Studio album by Earl Klugh
- Released: 1984
- Recorded: October–November 1983
- Studio: Mediasound Studios (New York City, New York); A&M Studios (Hollywood, California);
- Genre: Smooth jazz; crossover jazz; instrumental pop;
- Length: 35:40
- Label: EMI Music Distribution
- Producer: Earl Klugh; Roland Wilson;

Earl Klugh chronology
| Low Ride (1983) | Wishful Thinking (1984) | Nightsongs (1984) |

= Wishful Thinking (Earl Klugh album) =

Wishful Thinking is the 10th studio album by Earl Klugh released in 1984, and is the final album which Klugh recorded for Capitol Records. The album represents a summation of Klugh as a guitarist and composer, and features a variety of musical styles, including pop, classical, jazz, blues, reggae and funk.

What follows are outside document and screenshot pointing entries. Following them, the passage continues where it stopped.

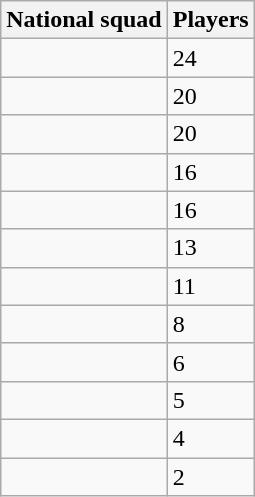
2 (210, 477)
8 (210, 324)
6 (210, 362)
National squad (84, 20)
11 (210, 286)
13 (210, 248)
4 (210, 438)
Players (210, 20)
24 (210, 58)
5 (210, 400)
Identify which cell holds the provided text, then report its (x, y) central coordinate. 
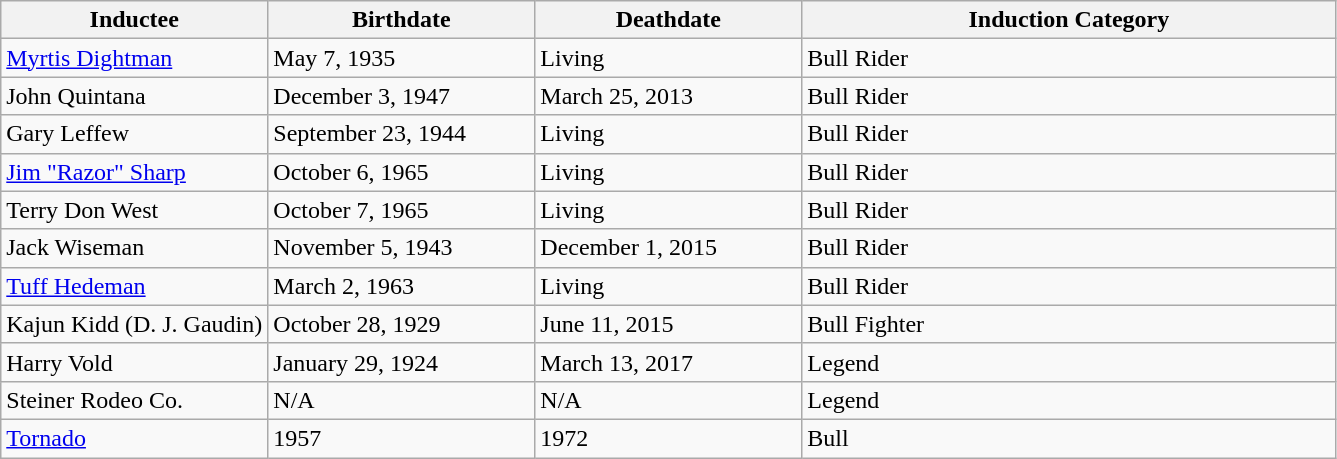
Bull Fighter (1069, 324)
1972 (668, 438)
Kajun Kidd (D. J. Gaudin) (134, 324)
October 7, 1965 (402, 210)
Birthdate (402, 20)
March 13, 2017 (668, 362)
December 3, 1947 (402, 96)
Tornado (134, 438)
1957 (402, 438)
Jim "Razor" Sharp (134, 172)
October 6, 1965 (402, 172)
Induction Category (1069, 20)
November 5, 1943 (402, 248)
Harry Vold (134, 362)
June 11, 2015 (668, 324)
May 7, 1935 (402, 58)
January 29, 1924 (402, 362)
March 2, 1963 (402, 286)
Steiner Rodeo Co. (134, 400)
Jack Wiseman (134, 248)
Inductee (134, 20)
October 28, 1929 (402, 324)
John Quintana (134, 96)
December 1, 2015 (668, 248)
Terry Don West (134, 210)
Myrtis Dightman (134, 58)
Bull (1069, 438)
Gary Leffew (134, 134)
Tuff Hedeman (134, 286)
September 23, 1944 (402, 134)
Deathdate (668, 20)
March 25, 2013 (668, 96)
Locate the cell with the specified text and output its [x, y] center coordinate. 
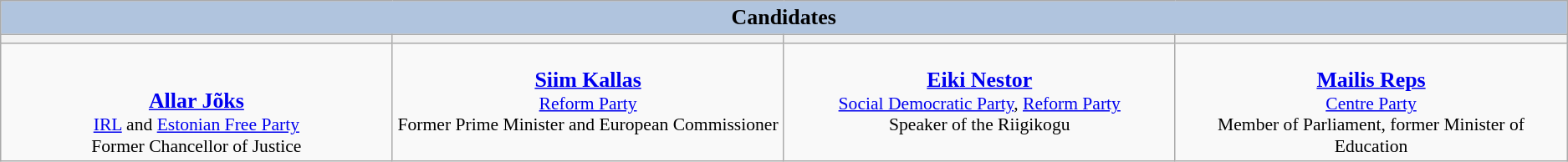
Siim KallasReform PartyFormer Prime Minister and European Commissioner [588, 102]
Allar JõksIRL and Estonian Free PartyFormer Chancellor of Justice [197, 102]
Candidates [784, 18]
Eiki NestorSocial Democratic Party, Reform PartySpeaker of the Riigikogu [979, 102]
Mailis RepsCentre PartyMember of Parliament, former Minister of Education [1371, 102]
Identify which cell holds the provided text, then report its (x, y) central coordinate. 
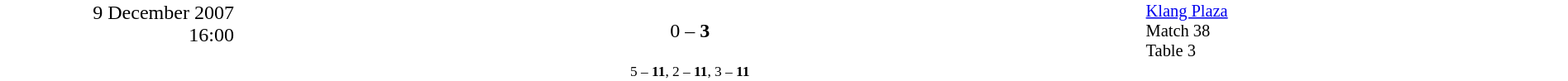
Klang PlazaMatch 38Table 3 (1356, 31)
5 – 11, 2 – 11, 3 – 11 (690, 71)
9 December 200716:00 (117, 41)
0 – 3 (690, 31)
Search for the cell housing the specified text and yield its [x, y] center coordinate. 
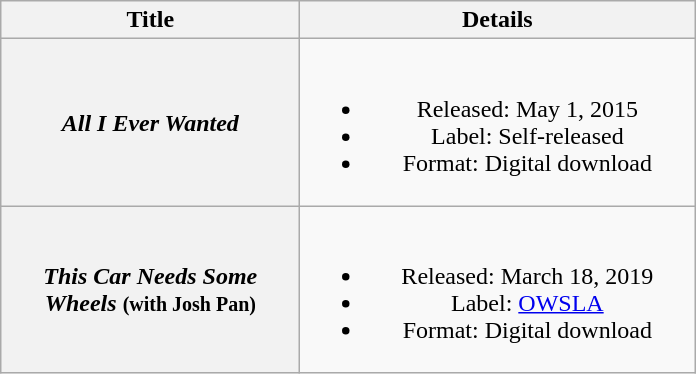
This Car Needs Some Wheels (with Josh Pan) [150, 290]
Released: May 1, 2015Label: Self-releasedFormat: Digital download [498, 122]
Title [150, 20]
All I Ever Wanted [150, 122]
Released: March 18, 2019Label: OWSLAFormat: Digital download [498, 290]
Details [498, 20]
Capture the cell that displays the provided text and extract its [x, y] central coordinate. 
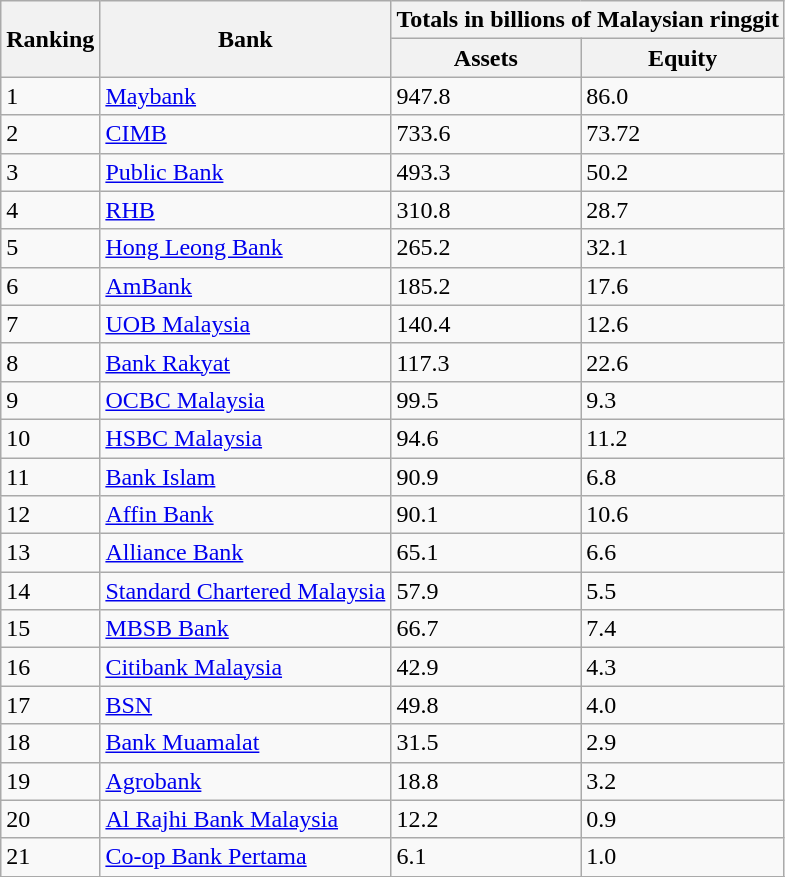
CIMB [246, 134]
2.9 [683, 743]
HSBC Malaysia [246, 438]
5 [50, 248]
Citibank Malaysia [246, 667]
18.8 [486, 781]
Co-op Bank Pertama [246, 857]
265.2 [486, 248]
4.0 [683, 705]
UOB Malaysia [246, 324]
5.5 [683, 591]
Al Rajhi Bank Malaysia [246, 819]
9 [50, 400]
Maybank [246, 96]
Equity [683, 58]
32.1 [683, 248]
Standard Chartered Malaysia [246, 591]
65.1 [486, 553]
15 [50, 629]
17 [50, 705]
140.4 [486, 324]
99.5 [486, 400]
3.2 [683, 781]
13 [50, 553]
Alliance Bank [246, 553]
733.6 [486, 134]
42.9 [486, 667]
4.3 [683, 667]
Public Bank [246, 172]
31.5 [486, 743]
6 [50, 286]
28.7 [683, 210]
11.2 [683, 438]
493.3 [486, 172]
1.0 [683, 857]
12.6 [683, 324]
49.8 [486, 705]
17.6 [683, 286]
12.2 [486, 819]
50.2 [683, 172]
22.6 [683, 362]
90.1 [486, 515]
Agrobank [246, 781]
66.7 [486, 629]
6.8 [683, 477]
16 [50, 667]
Bank [246, 39]
BSN [246, 705]
7 [50, 324]
10.6 [683, 515]
RHB [246, 210]
Hong Leong Bank [246, 248]
4 [50, 210]
20 [50, 819]
Affin Bank [246, 515]
12 [50, 515]
19 [50, 781]
18 [50, 743]
OCBC Malaysia [246, 400]
21 [50, 857]
1 [50, 96]
6.6 [683, 553]
2 [50, 134]
Totals in billions of Malaysian ringgit [588, 20]
90.9 [486, 477]
185.2 [486, 286]
947.8 [486, 96]
8 [50, 362]
Bank Muamalat [246, 743]
57.9 [486, 591]
0.9 [683, 819]
86.0 [683, 96]
6.1 [486, 857]
3 [50, 172]
7.4 [683, 629]
Bank Islam [246, 477]
AmBank [246, 286]
11 [50, 477]
117.3 [486, 362]
Ranking [50, 39]
10 [50, 438]
9.3 [683, 400]
14 [50, 591]
MBSB Bank [246, 629]
94.6 [486, 438]
310.8 [486, 210]
73.72 [683, 134]
Bank Rakyat [246, 362]
Assets [486, 58]
Scan for the cell matching the given text and deliver its (x, y) coordinate at center. 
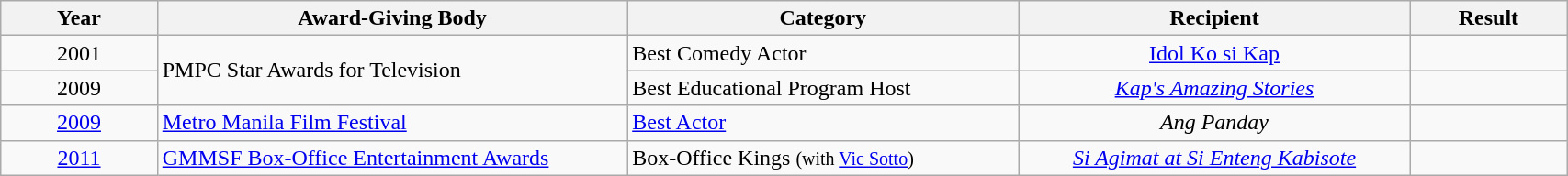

The songs are texturally orchestrated with strings and harps, conducted and arranged by Johnny Mandel, David Matthews and Grammy Award winner Don Sebesky. Saxophonist David Sanborn joins Klugh on the song "The Only One for Me" on alto saxophone.

Professional ratings
Review scores
| Source | Rating |
| allmusic.com | Star Half star |

== Track listing ==
All songs written by Earl Klugh.
1. "Wishful Thinking" - 3:58
2. "Tropical Legs" - 5:33
3. "All the Time" - 4:39
4. "A Natural Thing" - 2:55
5. "Once Again" - 4:18
6. "Take It from the Top" - 3:58
7. "The Only One for Me" - 4:49
8. "Right from the Start" - 5:30

== Personnel ==

Musicians
- Earl Klugh – guitars, acoustic piano (5)
- Barry Eastmond – keyboards (1, 2, 5–8)
- Ronnie Foster – keyboards (3)
- Eric Gale – electric guitar (1)
- Carlos Rios – electric guitar (2)
- Donald Griffin – electric guitar (3)
- Phil Upchurch – electric guitar (3)
- Joe Beck – electric guitar (6, 8)
- Luico Hopper – bass (1, 2, 5, 7, 8)
- Charles Meeks – bass (3)
- Ron Carter – bass (6)
- Ted Thomas Jr. – drums (1, 2, 5, 7)
- James Bradley Jr. – drums (3)
- Brian Brake – drums (6, 8)
- Sammy Figueroa – percussion (1, 2, 5–8)
- Paulinho da Costa – percussion (3)
- David Sanborn – saxophone (7)

Music arrangements
- Earl Klugh – rhythm arrangements
- Johnny Mandel – orchestrations and conductor (3)
- David Matthews – orchestrations and conductor (4, 8), rhythm arrangements (6, 8)
- Don Sebesky – orchestrations and conductor (5)

== Production ==
- Earl Klugh – producer, mixing (3)
- Ronnie Wilson – co-producer
- Dave Palmer – recording (1, 2, 4–8), mixing
- Don Hahn – recording (3)
- Andy Hoffman – assistant engineer (1, 2, 4–8)
- Jim Cassell – assistant engineer (3)
- Pete Parsons – design
- Jerry Farber – photography

== Charts ==

Album – Billboard
| Year | Chart | Position |
|---|---|---|
| 1984 | Top Jazz Albums | 1 |
| 1984 | R&B Albums | 18 |
| 1984 | The Billboard 200 | 69 |

== Pop Culture ==
"Take It from the Top" from Earl Klugh's 1984 album, Wishful Thinking, was used as the theme for CBS Sports' PGA Tour coverage from 1985 through 1990.